> _TASK PROMPT_
Reproduce the part of the records that opens with the line containing "will [663, 360]." and runs through the end of the records, replacing "To accomplish" with "To complete" and leaving everything else unchanged.

> _Interface element records_
§ §

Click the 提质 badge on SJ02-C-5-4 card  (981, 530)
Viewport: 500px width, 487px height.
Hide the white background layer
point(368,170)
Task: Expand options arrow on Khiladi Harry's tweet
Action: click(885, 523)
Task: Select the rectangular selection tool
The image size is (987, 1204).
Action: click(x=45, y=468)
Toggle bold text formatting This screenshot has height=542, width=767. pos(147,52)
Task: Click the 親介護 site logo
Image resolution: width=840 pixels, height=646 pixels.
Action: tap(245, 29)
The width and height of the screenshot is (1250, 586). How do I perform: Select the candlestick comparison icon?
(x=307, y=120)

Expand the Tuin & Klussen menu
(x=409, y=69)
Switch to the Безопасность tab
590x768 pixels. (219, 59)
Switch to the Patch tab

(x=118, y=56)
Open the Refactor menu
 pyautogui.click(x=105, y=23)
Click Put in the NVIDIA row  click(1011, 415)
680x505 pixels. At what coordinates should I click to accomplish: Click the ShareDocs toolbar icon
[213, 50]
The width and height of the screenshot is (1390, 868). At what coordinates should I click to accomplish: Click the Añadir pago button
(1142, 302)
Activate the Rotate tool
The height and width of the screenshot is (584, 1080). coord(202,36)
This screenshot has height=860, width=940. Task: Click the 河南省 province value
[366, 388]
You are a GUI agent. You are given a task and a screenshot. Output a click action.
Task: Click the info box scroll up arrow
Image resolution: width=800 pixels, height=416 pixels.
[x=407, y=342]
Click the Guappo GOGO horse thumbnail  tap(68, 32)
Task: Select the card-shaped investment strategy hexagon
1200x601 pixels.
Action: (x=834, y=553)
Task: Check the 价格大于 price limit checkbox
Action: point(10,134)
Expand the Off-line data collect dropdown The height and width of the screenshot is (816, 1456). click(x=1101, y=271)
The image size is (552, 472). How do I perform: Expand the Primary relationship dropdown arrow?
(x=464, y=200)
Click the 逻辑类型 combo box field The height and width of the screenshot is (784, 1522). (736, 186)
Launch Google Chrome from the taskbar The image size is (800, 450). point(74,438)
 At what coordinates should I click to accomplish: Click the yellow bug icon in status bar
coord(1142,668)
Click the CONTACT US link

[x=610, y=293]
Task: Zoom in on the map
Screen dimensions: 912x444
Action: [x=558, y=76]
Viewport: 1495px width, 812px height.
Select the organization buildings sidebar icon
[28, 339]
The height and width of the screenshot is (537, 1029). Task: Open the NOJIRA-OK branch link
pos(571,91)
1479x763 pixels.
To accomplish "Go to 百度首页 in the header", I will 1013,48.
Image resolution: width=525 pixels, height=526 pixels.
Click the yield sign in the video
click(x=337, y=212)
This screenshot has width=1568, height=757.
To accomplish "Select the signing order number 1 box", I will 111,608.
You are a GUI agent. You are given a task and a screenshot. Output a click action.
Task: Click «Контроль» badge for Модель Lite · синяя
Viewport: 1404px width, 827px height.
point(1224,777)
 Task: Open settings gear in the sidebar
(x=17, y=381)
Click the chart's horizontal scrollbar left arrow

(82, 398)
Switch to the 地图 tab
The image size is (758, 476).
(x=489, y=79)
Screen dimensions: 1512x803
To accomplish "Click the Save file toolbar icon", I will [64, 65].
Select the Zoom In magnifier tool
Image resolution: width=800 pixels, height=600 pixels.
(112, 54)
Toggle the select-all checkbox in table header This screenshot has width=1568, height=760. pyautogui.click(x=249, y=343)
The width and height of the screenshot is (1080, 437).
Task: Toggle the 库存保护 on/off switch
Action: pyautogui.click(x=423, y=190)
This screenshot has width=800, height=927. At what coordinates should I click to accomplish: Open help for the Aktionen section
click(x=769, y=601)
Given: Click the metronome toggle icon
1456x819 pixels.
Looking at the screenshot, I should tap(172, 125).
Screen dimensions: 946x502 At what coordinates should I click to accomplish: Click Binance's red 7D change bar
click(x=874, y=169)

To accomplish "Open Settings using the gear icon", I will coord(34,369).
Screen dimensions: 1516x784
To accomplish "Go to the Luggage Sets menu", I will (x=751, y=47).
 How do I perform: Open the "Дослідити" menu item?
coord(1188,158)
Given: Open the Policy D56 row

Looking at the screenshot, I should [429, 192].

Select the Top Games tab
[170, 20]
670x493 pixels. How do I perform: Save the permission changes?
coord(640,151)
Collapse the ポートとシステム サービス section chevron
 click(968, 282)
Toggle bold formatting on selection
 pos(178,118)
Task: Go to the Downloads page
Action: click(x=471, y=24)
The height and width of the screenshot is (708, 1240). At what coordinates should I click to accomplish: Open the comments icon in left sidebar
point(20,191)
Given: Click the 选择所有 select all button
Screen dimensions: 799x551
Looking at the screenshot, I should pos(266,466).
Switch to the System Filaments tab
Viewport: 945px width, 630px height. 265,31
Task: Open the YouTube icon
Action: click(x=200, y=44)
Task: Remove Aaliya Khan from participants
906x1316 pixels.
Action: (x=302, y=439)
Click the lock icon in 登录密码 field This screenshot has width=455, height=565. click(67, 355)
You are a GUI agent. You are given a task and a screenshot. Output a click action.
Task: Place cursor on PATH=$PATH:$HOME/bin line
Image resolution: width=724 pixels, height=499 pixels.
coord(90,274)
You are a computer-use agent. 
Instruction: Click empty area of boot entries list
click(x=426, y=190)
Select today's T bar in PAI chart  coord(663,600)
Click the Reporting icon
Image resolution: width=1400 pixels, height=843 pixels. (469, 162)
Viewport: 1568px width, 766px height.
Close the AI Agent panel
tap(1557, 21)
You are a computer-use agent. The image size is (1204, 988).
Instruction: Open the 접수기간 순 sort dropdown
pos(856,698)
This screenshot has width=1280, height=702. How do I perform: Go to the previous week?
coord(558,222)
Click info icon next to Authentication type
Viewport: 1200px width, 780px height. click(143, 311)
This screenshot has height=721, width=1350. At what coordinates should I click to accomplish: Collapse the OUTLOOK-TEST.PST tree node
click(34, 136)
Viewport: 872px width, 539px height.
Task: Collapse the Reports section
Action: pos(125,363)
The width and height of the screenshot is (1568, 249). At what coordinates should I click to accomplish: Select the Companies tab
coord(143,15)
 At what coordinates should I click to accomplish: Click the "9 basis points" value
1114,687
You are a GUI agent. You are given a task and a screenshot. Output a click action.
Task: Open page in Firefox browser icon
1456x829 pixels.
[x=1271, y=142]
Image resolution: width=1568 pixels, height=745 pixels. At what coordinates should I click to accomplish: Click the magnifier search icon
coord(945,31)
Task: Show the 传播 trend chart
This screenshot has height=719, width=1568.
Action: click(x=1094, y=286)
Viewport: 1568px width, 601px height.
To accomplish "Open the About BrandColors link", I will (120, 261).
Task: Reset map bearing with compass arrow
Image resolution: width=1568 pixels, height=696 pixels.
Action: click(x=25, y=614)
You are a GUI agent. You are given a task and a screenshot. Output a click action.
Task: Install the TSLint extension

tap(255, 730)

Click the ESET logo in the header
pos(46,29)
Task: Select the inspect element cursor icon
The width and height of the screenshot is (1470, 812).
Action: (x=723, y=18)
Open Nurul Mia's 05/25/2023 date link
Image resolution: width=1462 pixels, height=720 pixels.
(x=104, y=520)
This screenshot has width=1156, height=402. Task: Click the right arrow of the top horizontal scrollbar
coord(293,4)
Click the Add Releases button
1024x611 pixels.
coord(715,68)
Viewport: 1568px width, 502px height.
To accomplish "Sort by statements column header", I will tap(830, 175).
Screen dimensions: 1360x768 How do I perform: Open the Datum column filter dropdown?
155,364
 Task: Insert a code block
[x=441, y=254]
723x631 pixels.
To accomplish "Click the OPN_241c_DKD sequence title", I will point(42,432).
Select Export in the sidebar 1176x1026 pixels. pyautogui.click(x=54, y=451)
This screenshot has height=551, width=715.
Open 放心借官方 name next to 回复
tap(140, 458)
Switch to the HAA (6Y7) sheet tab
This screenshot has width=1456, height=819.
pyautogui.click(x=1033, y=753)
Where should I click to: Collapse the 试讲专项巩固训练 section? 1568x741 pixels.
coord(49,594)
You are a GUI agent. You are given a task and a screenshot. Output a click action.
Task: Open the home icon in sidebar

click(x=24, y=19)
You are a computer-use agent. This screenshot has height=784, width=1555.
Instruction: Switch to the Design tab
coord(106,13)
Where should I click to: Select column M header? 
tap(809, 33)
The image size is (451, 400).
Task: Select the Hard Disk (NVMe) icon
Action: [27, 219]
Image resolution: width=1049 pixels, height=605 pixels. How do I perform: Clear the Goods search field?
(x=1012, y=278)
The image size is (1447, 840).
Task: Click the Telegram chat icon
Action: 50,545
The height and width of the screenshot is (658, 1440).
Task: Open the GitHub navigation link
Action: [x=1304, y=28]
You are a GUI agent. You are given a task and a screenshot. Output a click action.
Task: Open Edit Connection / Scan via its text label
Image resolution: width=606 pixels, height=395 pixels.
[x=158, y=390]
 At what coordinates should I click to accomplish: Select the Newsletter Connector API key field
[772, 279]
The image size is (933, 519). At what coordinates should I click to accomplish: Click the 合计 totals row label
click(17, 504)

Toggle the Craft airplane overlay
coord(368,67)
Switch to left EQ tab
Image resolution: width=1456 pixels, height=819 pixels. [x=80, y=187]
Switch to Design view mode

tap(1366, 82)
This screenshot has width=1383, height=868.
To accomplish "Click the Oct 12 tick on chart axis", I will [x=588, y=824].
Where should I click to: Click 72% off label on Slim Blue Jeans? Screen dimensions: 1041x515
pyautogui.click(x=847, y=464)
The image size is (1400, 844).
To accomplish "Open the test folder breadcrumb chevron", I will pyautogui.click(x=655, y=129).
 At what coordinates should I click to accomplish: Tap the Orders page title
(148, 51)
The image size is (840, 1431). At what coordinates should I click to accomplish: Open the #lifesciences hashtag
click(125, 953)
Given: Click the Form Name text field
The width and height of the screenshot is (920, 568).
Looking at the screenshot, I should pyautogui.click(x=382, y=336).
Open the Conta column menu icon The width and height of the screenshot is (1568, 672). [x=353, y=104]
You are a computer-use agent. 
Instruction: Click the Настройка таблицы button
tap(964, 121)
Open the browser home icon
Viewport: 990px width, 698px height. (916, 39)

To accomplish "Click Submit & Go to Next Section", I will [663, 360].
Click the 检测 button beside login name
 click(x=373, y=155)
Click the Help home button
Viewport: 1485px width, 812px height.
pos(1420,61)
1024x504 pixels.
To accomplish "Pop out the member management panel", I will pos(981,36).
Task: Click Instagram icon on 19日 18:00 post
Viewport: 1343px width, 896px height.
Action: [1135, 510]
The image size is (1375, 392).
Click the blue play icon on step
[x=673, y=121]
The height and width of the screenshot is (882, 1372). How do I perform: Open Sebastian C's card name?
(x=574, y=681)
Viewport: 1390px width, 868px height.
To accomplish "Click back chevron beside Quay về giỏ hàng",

§ §

> _ANSWER TO THE EXERCISE_
To complete "Click Submit & Go to Next Section", I will [663, 360].
Click the 检测 button beside login name
 click(x=373, y=155)
Click the Help home button
Viewport: 1485px width, 812px height.
pos(1420,61)
1024x504 pixels.
To complete "Pop out the member management panel", I will pos(981,36).
Task: Click Instagram icon on 19日 18:00 post
Viewport: 1343px width, 896px height.
Action: [1135, 510]
The image size is (1375, 392).
Click the blue play icon on step
[x=673, y=121]
The height and width of the screenshot is (882, 1372). How do I perform: Open Sebastian C's card name?
(x=574, y=681)
Viewport: 1390px width, 868px height.
To complete "Click back chevron beside Quay về giỏ hàng",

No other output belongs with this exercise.